Because of the Vindication, feminist scholars since the 1970s have lavished much attention on Mary Wollstonecraft, producing two leading biographies, Claire Tomalin's The Life and Death of Mary Wollstonecraft (1974), and Diane Jacobs's Her Own Woman: The Life of Mary Wollstonecraft (2001). Both have been praised, and also criticized, for portraying their subject as a cardboard feminist stereotype, a victim of wicked men and chauvinist times.
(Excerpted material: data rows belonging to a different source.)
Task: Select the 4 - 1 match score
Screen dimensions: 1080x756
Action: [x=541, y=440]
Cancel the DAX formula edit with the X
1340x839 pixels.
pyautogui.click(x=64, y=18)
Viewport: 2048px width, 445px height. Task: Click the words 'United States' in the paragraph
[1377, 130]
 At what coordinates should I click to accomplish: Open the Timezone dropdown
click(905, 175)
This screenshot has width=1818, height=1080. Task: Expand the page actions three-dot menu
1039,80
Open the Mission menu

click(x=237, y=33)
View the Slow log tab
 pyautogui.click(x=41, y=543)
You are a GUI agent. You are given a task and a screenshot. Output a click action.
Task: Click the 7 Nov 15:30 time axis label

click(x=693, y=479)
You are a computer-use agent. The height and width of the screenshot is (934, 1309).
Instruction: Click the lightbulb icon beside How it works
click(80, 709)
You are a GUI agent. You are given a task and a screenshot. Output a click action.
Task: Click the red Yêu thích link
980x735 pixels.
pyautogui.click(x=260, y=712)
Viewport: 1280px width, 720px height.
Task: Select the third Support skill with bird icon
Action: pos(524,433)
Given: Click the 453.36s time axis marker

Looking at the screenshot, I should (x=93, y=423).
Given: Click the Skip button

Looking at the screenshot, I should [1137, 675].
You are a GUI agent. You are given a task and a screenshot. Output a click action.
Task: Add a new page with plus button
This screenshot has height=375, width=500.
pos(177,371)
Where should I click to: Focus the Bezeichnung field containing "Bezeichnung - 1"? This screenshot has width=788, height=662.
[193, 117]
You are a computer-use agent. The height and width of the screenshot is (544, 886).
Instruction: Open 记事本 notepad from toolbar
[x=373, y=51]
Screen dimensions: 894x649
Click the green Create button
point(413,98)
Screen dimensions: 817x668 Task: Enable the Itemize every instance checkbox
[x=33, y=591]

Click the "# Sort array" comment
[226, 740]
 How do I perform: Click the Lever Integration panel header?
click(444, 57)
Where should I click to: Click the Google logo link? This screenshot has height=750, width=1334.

A third Wollstonecraft biography, Janet Todd's Mary Wollstonecraft (2000), apparently errs in the other direction by presenting Wollstonecraft as a "moody drama queen" (Gordon's words) so prone to swings of temper and violent verbal recriminations that it was not surprising that the objects of her amorous attentions (Imlay in particular) tended to slip away into the arms of others. In this assessment, Todd has the company of Wollstonecraft's contemporaries. The American president John Adams called her "this mad woman," while the gothic novelist Horace Walpole described her as "a hyena in petticoats." Until the rise of late-20th century feminism, it was customary for literary historians to regard Mary Wollstonecraft as a hysterical, self-defeating oddity whose reputation was only partially redeemed by the achievements of her second daughter.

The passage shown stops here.